* **Task directions**:
The line containing "Meeting-only Companies (479, 24)" marks where to begin; quote it and every line after it through the end of the data, exactly as written.
※
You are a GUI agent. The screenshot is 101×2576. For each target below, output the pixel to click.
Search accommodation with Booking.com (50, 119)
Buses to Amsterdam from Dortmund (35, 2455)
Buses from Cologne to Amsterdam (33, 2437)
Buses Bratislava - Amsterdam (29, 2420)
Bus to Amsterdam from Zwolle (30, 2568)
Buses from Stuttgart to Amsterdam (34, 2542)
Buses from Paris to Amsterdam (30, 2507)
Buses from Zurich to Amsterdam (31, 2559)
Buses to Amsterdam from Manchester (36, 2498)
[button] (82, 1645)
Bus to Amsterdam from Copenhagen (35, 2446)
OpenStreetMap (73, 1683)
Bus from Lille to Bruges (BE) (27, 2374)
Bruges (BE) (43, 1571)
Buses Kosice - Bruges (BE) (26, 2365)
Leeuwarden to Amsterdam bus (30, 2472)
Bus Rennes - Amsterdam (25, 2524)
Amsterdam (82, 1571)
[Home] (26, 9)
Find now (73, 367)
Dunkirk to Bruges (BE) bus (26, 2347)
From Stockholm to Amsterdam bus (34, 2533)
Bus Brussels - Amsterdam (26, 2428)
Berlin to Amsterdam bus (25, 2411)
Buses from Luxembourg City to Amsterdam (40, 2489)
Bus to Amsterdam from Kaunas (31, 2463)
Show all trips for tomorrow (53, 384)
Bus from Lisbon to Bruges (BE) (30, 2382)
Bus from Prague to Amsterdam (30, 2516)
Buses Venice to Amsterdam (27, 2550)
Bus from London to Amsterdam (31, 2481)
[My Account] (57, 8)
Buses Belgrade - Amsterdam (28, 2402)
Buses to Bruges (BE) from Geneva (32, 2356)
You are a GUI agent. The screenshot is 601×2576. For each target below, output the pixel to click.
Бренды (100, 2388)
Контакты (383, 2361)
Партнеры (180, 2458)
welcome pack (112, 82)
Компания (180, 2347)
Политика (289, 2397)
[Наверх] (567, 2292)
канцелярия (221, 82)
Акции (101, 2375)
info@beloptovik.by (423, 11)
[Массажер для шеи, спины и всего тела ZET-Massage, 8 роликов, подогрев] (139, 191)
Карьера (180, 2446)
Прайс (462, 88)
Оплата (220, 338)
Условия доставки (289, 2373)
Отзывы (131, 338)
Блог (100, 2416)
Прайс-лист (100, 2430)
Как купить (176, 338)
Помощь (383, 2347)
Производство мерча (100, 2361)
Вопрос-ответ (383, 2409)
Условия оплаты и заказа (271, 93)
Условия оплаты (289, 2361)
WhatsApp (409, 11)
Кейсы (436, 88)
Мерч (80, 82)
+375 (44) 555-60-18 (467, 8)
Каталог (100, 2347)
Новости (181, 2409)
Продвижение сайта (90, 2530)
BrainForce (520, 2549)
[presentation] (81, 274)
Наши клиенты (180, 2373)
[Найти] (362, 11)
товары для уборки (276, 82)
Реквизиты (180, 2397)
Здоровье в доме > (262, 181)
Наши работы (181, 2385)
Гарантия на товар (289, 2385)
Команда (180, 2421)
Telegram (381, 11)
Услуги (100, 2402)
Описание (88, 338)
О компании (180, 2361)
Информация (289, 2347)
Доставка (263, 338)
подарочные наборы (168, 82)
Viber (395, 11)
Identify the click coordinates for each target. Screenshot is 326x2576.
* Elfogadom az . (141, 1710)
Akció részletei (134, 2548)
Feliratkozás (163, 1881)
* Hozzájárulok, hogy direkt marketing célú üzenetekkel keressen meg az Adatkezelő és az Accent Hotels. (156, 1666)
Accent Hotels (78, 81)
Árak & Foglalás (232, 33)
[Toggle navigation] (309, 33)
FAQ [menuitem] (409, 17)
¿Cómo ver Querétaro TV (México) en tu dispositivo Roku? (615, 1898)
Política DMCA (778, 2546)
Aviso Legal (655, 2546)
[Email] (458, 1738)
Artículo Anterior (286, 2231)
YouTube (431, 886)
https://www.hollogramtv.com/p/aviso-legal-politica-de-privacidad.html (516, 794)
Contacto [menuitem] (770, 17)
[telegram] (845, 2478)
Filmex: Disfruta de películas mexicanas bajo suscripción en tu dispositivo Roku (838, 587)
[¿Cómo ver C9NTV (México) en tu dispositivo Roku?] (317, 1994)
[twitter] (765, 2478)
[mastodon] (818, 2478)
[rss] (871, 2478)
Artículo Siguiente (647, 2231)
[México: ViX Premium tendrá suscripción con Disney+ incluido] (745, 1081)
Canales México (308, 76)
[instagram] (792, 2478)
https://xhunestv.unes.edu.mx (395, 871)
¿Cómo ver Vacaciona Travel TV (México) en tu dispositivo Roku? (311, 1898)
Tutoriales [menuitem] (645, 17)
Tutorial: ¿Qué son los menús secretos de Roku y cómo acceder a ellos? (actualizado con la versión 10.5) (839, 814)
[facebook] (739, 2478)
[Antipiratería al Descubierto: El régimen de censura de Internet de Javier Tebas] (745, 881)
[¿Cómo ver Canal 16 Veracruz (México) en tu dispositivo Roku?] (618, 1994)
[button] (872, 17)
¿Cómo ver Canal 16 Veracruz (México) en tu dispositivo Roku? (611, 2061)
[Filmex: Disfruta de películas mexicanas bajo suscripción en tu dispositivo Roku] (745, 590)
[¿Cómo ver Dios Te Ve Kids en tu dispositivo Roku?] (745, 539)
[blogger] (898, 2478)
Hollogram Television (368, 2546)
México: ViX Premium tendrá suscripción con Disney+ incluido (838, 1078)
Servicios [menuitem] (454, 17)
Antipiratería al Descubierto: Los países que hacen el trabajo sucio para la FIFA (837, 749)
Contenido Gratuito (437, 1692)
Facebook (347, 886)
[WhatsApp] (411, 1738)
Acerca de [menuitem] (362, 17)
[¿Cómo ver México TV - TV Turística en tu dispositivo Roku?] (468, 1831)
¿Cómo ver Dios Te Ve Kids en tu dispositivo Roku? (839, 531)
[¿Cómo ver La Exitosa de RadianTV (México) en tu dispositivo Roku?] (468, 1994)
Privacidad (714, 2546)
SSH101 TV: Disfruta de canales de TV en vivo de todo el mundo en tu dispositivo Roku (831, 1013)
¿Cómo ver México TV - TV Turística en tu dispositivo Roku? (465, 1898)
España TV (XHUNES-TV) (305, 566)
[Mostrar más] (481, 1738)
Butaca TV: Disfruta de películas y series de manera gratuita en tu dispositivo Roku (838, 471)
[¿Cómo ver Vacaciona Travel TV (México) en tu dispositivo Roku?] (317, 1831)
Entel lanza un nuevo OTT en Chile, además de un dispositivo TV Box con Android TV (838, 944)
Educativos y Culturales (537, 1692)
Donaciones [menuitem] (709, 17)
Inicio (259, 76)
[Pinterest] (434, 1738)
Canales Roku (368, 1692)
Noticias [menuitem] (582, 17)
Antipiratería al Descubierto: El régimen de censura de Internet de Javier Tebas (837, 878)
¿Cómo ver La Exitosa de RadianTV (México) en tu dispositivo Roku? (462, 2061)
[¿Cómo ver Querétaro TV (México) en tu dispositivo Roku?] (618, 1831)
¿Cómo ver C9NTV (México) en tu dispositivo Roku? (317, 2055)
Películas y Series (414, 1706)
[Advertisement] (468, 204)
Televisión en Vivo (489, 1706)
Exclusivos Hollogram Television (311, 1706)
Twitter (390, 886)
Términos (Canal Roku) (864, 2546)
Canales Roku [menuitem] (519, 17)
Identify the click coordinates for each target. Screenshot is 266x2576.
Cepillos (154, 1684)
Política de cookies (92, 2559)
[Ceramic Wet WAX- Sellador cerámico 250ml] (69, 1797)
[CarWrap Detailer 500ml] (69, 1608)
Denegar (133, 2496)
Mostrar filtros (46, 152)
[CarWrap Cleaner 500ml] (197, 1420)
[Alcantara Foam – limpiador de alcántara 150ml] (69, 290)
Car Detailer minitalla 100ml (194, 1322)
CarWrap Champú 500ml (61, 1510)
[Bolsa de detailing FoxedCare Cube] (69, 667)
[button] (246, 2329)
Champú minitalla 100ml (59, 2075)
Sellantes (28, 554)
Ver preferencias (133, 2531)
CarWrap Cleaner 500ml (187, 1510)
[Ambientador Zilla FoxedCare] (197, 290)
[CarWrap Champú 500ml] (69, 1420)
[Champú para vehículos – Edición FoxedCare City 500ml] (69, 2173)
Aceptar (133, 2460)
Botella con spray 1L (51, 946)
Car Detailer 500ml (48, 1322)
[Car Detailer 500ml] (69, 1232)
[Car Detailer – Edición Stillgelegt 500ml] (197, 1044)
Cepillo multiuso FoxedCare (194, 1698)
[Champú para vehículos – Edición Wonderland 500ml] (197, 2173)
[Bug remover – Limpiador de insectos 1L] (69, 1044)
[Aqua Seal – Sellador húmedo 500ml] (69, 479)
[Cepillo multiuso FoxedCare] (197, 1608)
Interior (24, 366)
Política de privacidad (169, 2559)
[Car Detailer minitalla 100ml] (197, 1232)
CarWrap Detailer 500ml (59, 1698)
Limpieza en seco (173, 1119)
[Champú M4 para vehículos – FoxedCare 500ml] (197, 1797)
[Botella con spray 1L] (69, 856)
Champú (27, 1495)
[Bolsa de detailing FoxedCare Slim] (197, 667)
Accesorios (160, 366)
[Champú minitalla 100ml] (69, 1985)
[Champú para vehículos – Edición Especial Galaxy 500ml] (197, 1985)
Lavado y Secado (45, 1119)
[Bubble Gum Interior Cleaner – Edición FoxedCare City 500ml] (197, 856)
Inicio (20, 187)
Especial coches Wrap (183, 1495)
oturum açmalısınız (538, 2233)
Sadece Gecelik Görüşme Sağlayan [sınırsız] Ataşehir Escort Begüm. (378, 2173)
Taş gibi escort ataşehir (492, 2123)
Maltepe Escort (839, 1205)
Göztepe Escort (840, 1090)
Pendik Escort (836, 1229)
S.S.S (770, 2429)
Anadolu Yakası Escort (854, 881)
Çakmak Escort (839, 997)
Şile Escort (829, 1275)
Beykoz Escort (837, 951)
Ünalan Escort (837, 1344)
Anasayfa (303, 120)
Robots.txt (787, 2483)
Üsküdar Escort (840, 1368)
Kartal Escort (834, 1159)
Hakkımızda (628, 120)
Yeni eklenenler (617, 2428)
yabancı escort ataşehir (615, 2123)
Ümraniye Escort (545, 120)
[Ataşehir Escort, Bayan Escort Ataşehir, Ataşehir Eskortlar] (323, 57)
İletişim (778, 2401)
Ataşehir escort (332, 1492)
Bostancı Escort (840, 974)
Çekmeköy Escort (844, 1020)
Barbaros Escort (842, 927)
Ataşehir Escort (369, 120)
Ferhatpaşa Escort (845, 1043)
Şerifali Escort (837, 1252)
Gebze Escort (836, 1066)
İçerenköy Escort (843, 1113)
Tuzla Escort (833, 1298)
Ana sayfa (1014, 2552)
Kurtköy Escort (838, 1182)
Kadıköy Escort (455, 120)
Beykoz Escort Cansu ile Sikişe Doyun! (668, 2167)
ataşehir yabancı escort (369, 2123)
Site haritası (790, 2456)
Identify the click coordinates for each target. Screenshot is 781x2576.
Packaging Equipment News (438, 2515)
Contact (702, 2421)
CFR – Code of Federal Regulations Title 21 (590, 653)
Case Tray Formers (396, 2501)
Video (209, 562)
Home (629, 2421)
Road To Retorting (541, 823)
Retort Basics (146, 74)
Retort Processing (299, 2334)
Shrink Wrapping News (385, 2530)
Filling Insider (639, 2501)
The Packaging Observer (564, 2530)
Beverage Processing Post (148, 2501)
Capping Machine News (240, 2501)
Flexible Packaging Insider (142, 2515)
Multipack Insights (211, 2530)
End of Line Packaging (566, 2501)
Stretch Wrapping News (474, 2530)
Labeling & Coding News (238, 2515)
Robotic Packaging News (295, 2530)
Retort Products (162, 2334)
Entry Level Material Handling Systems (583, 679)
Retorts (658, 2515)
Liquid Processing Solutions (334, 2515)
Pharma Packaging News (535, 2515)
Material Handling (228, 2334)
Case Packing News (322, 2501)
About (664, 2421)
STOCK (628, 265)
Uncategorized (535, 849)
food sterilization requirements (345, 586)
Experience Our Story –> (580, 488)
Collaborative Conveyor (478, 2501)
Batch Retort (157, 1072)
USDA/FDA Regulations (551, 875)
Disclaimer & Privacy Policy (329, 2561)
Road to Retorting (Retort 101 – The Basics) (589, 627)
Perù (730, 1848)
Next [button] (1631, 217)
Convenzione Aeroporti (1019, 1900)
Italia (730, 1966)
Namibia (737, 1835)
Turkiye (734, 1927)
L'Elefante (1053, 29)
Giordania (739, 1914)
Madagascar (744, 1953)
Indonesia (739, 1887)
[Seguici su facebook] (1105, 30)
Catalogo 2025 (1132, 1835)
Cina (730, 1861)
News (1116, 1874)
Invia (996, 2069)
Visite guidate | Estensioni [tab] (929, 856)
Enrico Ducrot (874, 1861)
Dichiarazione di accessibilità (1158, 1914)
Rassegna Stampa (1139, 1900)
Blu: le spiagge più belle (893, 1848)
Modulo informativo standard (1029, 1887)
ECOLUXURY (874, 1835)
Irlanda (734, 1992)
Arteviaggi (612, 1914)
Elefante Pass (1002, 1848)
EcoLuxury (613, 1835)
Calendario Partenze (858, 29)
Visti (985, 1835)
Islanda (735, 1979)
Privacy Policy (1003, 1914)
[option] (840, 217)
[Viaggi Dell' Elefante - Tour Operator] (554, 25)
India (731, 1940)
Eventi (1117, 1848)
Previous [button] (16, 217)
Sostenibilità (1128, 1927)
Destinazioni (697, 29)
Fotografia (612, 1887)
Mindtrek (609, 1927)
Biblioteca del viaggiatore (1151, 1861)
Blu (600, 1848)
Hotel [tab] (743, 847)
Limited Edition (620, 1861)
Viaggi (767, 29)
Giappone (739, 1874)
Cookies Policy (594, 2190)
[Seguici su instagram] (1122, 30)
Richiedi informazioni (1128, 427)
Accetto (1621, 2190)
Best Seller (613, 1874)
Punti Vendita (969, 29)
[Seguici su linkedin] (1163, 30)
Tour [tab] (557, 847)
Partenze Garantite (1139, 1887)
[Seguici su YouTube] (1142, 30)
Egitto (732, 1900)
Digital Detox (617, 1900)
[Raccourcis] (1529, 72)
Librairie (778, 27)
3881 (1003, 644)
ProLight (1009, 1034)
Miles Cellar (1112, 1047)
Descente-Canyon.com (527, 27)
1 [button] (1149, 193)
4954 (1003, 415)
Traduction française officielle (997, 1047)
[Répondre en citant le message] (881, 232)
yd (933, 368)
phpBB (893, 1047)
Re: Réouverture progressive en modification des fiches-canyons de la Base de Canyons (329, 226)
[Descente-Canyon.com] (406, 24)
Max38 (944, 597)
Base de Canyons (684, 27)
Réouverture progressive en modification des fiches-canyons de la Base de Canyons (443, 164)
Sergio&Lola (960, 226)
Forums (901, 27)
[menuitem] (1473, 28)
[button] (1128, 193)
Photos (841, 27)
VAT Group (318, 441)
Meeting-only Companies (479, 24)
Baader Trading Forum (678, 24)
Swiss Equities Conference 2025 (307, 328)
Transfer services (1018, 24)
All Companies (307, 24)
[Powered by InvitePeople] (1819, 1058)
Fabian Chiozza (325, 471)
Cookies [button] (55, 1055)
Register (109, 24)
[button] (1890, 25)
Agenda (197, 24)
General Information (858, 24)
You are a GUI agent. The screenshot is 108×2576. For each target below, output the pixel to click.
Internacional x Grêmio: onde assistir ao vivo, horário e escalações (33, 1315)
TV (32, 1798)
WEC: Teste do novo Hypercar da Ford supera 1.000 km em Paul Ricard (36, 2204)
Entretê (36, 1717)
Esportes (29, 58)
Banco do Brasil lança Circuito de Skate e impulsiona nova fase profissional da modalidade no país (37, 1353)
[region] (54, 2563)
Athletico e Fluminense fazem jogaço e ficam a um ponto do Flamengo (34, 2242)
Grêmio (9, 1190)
※
* **Exercise answer**:
Meeting-only Companies (479, 24)
Baader Trading Forum (678, 24)
Swiss Equities Conference 2025 (307, 328)
Transfer services (1018, 24)
All Companies (307, 24)
[Powered by InvitePeople] (1819, 1058)
Fabian Chiozza (325, 471)
Cookies [button] (55, 1055)
Register (109, 24)
[button] (1890, 25)
Agenda (197, 24)
General Information (858, 24)
You are a GUI agent. The screenshot is 108×2576. For each target below, output the pixel to click.
Internacional x Grêmio: onde assistir ao vivo, horário e escalações (33, 1315)
TV (32, 1798)
WEC: Teste do novo Hypercar da Ford supera 1.000 km em Paul Ricard (36, 2204)
Entretê (36, 1717)
Esportes (29, 58)
Banco do Brasil lança Circuito de Skate e impulsiona nova fase profissional da modalidade no país (37, 1353)
[region] (54, 2563)
Athletico e Fluminense fazem jogaço e ficam a um ponto do Flamengo (34, 2242)
Grêmio (9, 1190)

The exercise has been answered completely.